Apurbaa Bhattacharjee, Parul Gupta, Bastin Joseph
{bhattachar26, pgupta52, bjoseph5} @wisc.edu
We have presented a study of the MemNet[1] model which performs three tasks: JPEG deblocking, image denoising, and super resolution image generation. This model tackles the image restoration problem by using a recursive block which has both long term and short term memory blocks. These blocks help in achieving persistent memory in the model. We have also performed stress testing on the model. We have tested the model on different datasets for generalizing the model for different image restoration tasks.
The goal of our project is to develop an image processing pipeline which will be used for image restoration tasks - Noise removal, Super resolution and JPEG deblocking. This pipeline can be used as a pre-processing block with existing state-of-the-art object detection models such as Detectron[7], Fast R-CNN[14], Mask R-CNN[9]. We also wish to demonstrate the robustness of the model, and how well the model generalizes on image restoration tasks such as DeRain[5] and DeSnow[4].
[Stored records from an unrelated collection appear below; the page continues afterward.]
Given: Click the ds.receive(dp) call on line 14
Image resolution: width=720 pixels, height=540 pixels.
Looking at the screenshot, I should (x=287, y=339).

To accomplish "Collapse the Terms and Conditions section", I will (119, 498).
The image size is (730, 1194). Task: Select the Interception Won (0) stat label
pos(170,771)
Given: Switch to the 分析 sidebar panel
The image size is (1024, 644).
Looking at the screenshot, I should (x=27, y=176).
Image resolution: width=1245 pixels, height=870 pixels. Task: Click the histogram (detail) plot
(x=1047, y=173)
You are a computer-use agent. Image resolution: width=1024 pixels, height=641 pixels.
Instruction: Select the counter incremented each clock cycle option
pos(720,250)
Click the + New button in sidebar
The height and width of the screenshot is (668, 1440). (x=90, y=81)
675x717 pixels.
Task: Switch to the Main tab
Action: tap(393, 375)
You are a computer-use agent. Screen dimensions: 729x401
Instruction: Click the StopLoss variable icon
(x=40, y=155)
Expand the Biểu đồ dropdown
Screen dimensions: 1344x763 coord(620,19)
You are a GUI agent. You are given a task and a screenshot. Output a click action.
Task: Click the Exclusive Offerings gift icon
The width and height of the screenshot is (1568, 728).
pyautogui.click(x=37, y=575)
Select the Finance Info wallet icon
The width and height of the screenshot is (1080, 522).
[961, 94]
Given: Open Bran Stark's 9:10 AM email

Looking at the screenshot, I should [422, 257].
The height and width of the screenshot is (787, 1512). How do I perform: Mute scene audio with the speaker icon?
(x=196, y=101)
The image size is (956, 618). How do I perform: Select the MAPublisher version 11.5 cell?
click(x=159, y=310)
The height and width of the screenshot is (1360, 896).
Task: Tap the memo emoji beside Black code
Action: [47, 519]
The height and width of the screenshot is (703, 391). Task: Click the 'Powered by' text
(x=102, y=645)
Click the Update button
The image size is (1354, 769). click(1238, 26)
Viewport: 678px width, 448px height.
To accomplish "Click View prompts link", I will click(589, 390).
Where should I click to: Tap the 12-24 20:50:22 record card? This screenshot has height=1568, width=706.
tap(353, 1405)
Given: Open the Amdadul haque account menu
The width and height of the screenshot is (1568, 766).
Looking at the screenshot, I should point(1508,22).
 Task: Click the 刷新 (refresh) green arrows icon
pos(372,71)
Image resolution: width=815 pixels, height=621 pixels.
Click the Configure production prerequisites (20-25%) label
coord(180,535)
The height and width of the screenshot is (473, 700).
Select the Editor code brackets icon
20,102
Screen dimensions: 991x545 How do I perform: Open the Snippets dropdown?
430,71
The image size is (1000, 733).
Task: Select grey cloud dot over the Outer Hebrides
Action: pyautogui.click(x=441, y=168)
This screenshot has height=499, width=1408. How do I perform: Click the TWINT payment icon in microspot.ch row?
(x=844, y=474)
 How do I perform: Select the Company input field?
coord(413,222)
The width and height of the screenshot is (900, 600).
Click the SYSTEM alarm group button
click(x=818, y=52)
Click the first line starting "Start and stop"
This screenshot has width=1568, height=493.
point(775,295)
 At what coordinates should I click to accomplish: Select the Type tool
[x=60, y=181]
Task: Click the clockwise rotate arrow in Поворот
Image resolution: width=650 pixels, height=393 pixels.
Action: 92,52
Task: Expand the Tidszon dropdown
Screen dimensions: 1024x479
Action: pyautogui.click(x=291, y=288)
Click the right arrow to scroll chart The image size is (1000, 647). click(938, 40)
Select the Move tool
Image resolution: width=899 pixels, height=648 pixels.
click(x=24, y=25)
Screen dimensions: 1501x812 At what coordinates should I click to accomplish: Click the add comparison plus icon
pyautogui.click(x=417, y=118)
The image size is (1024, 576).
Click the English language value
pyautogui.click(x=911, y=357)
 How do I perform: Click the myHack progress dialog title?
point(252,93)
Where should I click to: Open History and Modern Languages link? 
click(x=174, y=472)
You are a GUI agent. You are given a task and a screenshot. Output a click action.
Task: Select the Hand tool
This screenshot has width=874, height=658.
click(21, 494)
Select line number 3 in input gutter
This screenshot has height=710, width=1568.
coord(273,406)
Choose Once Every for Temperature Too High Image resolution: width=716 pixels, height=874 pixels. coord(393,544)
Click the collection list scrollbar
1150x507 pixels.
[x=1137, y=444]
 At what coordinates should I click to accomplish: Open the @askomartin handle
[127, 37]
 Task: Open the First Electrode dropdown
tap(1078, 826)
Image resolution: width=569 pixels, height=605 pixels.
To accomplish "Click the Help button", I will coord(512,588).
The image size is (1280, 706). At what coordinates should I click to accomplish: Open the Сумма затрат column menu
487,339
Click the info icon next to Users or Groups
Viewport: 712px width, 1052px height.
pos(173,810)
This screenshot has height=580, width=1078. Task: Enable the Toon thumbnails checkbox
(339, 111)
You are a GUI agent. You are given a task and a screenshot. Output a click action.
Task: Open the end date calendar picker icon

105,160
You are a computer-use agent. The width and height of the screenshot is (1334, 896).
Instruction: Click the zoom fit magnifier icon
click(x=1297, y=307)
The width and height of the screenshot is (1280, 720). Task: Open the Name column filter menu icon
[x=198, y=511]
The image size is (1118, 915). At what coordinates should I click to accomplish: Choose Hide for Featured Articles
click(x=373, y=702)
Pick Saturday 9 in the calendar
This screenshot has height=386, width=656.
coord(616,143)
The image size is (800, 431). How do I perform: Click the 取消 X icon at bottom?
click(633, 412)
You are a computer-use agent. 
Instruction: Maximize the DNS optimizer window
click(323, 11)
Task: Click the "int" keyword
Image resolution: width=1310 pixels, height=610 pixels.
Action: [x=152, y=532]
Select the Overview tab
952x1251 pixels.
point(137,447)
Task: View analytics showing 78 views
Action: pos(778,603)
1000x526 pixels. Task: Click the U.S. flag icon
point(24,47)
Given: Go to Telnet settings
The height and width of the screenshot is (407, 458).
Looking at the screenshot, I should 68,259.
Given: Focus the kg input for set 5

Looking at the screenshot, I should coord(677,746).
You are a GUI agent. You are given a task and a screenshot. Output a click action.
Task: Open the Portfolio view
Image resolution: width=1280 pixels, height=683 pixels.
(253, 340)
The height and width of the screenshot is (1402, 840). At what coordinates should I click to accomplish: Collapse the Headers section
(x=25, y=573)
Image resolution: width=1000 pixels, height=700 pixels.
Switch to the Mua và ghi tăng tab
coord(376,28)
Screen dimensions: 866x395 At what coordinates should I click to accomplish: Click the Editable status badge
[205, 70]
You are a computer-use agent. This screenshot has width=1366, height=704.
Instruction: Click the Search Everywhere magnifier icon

Images are captured from areas ranging from professional photography to astronomy, surveillance, remote sensing, biomedical imaging etc. Interference in camera, varying lighting conditions like low light, extreme low light, different exposure ranges and external factors can often cause blurring and corruption of captured images. Image reconstruction has been a widely explored and researched topic in the field of computer vision. This problem statement is critical because this forms the premise for any of the aforementioned applications which need to make use of these images. It is highly essential that we remove the image corruption and improve the resolution of these images so that they can be efficiently used in ongoing research, academia and industrial applications.